If the installed variants do not match those requested, upgrade (and change variants) even if the port is not outdated. You can use this to switch the variant selection on an installed port, e.g., using

Note that --enforce-variants will also enforce your variant selection in all dependencies. If you know this is not necessary, you can avoid processing dependencies using the global -n flag:


Macos List Ports In Use

Do not automatically install replacement ports for a port that you have installed, but was replaced with a different one.

The dependents action reports what ports depend upon a given (installed) port, if any.

Note that dependents does not work for ports that are not installed on your system. If you want to find out, which ports depend on a port that you have not installed, you can use

This command will, however, not cover dependencies that are only present in non-default variants.

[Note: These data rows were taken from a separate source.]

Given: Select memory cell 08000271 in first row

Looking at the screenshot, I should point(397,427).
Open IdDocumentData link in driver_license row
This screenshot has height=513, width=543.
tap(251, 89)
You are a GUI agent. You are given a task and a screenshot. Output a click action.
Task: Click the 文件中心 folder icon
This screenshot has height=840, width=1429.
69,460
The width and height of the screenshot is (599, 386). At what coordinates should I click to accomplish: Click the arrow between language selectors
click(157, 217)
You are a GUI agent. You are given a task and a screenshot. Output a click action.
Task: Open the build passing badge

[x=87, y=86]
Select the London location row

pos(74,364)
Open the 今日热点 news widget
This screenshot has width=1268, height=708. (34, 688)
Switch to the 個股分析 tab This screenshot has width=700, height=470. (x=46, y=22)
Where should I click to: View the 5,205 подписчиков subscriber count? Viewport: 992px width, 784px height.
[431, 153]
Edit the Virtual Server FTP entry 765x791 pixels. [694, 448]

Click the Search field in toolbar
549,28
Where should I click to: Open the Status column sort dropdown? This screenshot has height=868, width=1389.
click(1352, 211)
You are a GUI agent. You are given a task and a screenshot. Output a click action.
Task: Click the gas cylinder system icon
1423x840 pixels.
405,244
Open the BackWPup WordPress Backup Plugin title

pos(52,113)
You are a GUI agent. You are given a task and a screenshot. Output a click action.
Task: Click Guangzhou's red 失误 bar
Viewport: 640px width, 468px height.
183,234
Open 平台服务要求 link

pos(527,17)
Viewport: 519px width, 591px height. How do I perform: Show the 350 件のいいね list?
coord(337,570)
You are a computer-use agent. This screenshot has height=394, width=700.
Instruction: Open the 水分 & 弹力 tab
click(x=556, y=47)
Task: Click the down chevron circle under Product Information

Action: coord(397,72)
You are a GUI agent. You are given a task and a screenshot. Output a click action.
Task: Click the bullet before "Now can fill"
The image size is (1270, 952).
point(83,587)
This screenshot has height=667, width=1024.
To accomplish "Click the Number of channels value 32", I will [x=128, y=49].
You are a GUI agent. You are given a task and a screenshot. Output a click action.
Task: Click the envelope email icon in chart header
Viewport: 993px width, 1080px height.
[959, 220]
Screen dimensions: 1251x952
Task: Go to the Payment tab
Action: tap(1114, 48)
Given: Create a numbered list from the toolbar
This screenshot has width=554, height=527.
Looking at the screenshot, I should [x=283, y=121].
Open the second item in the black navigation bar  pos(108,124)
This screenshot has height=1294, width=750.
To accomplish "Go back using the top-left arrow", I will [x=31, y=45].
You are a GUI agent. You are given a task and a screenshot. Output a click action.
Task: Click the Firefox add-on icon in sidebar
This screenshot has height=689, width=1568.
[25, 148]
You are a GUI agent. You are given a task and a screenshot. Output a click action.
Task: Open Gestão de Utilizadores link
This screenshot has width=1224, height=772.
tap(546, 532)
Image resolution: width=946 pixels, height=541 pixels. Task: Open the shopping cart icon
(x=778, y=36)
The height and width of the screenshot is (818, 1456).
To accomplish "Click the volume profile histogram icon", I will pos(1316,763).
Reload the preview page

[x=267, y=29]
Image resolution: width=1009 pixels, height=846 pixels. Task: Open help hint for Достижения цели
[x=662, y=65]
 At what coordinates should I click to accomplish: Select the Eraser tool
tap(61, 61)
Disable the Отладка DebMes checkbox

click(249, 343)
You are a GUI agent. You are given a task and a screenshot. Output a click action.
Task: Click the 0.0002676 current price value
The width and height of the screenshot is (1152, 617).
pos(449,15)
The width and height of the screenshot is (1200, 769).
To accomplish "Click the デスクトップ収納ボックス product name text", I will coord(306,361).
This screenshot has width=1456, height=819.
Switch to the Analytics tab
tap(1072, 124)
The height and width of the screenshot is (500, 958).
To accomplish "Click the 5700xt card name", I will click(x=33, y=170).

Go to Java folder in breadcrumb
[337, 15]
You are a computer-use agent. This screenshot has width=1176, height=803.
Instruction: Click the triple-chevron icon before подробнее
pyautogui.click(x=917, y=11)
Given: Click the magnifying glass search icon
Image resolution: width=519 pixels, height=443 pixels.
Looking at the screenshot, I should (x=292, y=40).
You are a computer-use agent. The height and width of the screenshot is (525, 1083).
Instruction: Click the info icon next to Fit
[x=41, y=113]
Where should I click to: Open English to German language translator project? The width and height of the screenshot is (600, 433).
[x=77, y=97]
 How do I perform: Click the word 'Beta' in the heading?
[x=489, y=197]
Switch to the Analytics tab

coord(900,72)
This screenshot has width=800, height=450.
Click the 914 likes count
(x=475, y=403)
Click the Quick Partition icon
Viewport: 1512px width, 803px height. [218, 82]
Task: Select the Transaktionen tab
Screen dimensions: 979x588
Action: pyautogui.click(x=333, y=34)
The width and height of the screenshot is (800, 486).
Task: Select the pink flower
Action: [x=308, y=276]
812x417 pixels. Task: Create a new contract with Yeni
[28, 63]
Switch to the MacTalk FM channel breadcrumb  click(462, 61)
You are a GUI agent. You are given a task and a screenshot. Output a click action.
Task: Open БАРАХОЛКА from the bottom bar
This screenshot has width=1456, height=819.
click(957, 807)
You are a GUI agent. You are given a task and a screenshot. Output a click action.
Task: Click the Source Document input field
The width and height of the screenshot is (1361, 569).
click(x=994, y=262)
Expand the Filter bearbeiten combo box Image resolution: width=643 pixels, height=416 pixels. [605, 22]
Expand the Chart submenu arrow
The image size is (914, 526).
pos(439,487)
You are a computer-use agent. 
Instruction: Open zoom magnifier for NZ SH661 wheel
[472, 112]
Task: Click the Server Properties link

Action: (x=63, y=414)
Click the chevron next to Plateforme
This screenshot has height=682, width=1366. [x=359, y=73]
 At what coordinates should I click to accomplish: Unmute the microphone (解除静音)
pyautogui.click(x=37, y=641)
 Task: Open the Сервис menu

The livecheck action checks to see if the application corresponding to a given port has been updated at the developer's download site. This action is mostly useful for port maintainers to determine whether their port needs to be updated, but other may also wish to see if a port packages the latest available version. See Section 5.8, “Livecheck / Distcheck” for more information on livecheck.


If livecheck finds no higher version at the port's download site, it prints nothing. The option -d (debug) may be used for detailed livecheck processing information.

Mac List Ports Used By Process

The lint action checks if the Portfile conforms to the MacPorts standards specified in Portfile Development. You should use this if you modified a Portfile before submitting patches back to MacPorts.

If a Portfile validates fine the following message is shown.

Otherwise the warnings and errors are listed.

lint has the following flag:


Macos List Ports For Processes

Enables additional checks that are mostly whitespace-related and best practices.